**PROBLEM DETAILS:** No pictures go in the copy. Restate, word for word, each line from the one containing "You are a computer-use" through the last line below.

┌────────

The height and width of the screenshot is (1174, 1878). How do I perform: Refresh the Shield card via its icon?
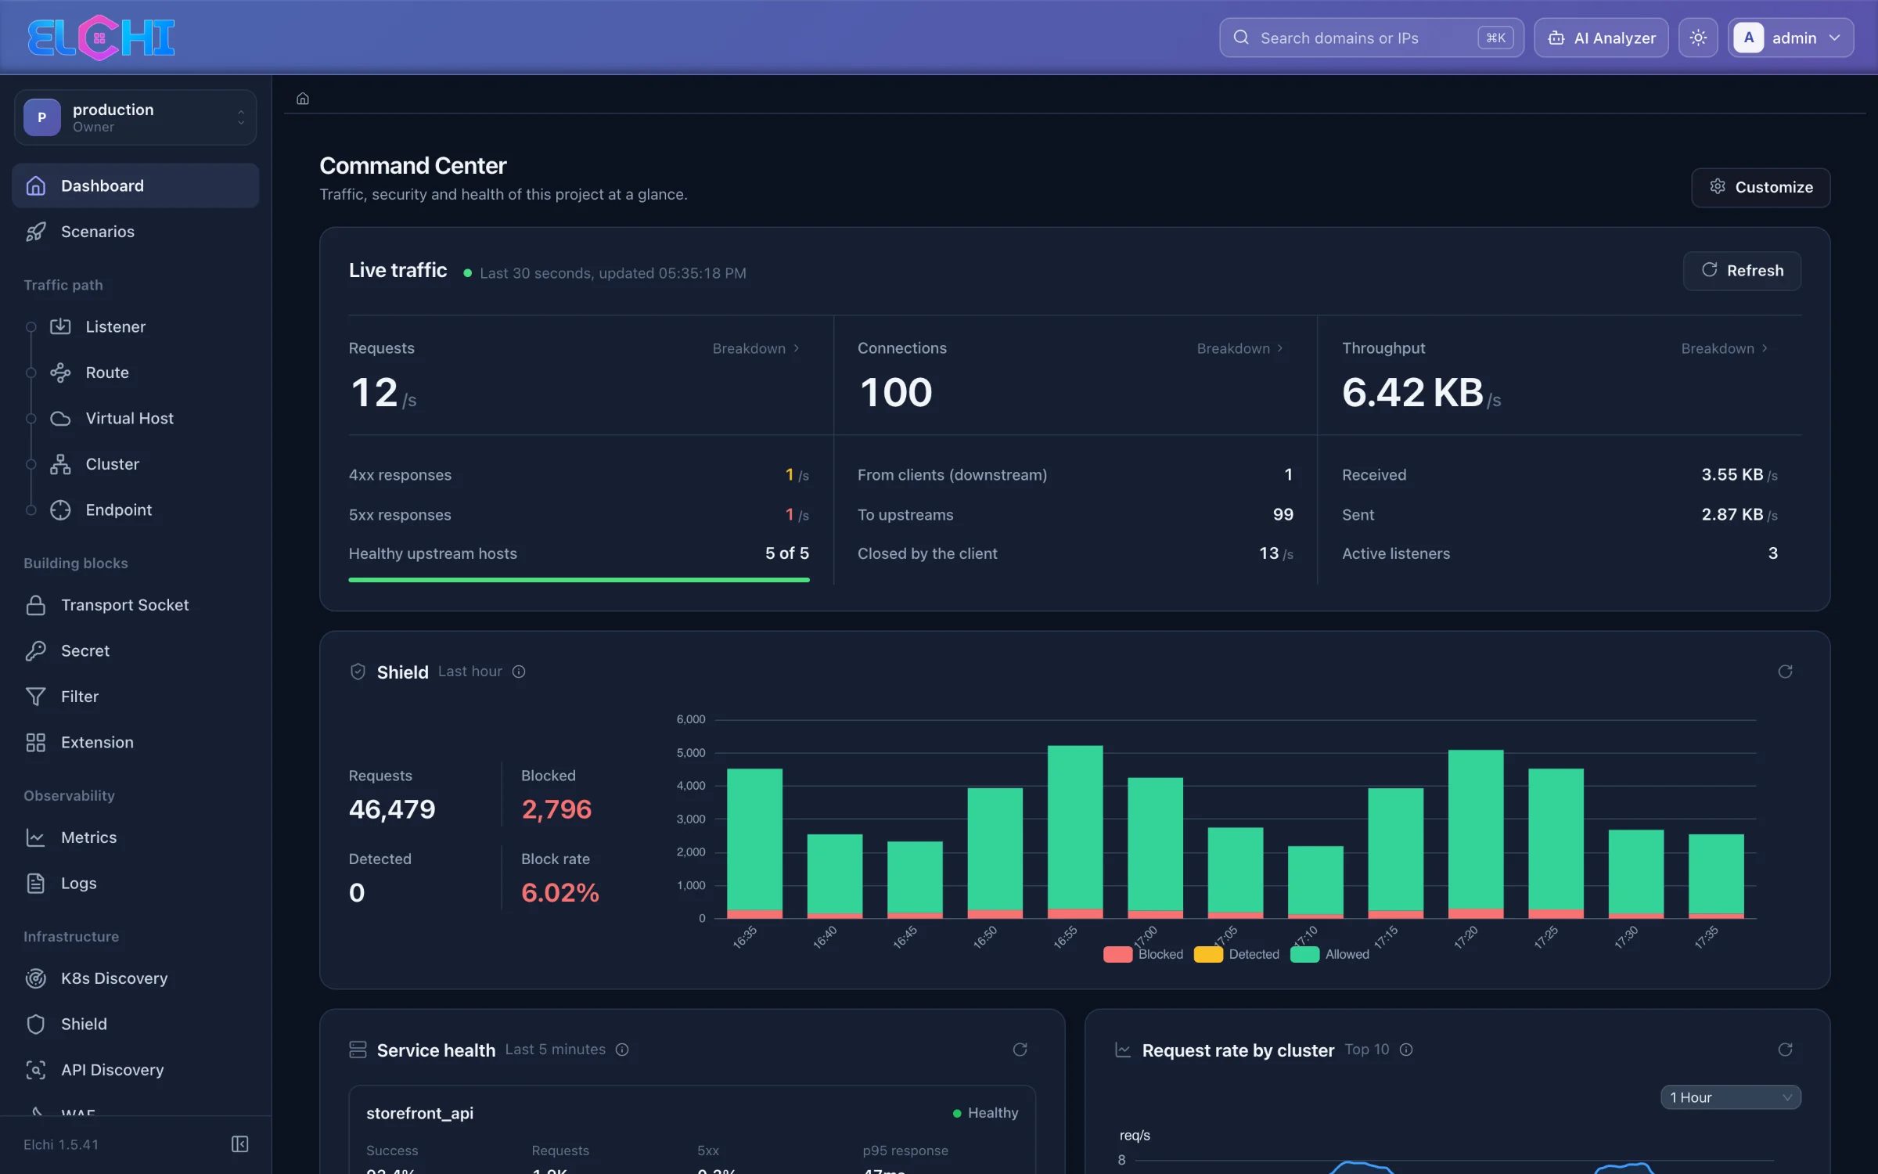click(x=1785, y=672)
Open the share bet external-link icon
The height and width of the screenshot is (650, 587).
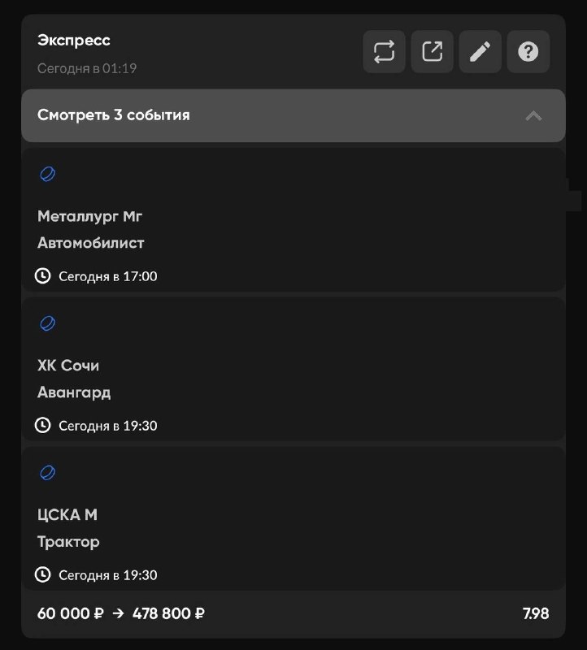click(x=432, y=52)
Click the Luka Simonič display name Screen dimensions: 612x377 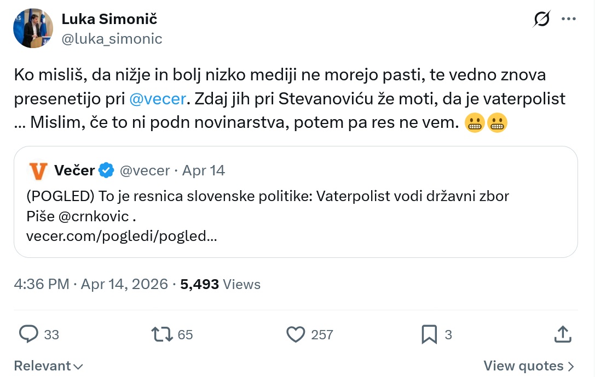tap(109, 19)
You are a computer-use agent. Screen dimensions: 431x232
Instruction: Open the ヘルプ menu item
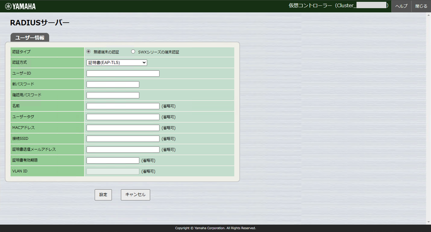[401, 6]
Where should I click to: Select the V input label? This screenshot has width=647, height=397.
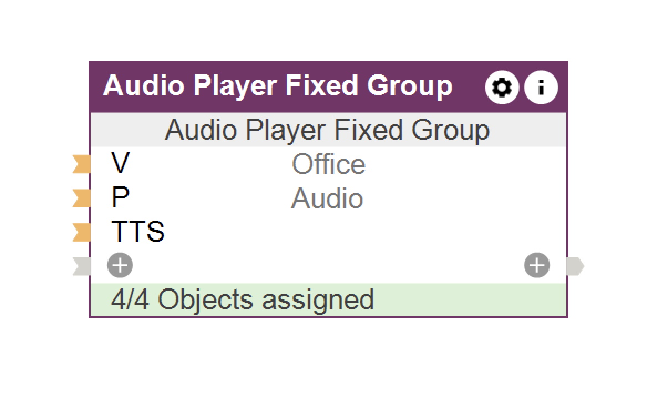pyautogui.click(x=120, y=164)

└────────

**PROBLEM SOLUTION:**
You are a computer-use agent. Screen dimensions: 431x232
Instruction: Open the ヘルプ menu item
[401, 6]
Where should I click to: Select the V input label? This screenshot has width=647, height=397.
pyautogui.click(x=120, y=164)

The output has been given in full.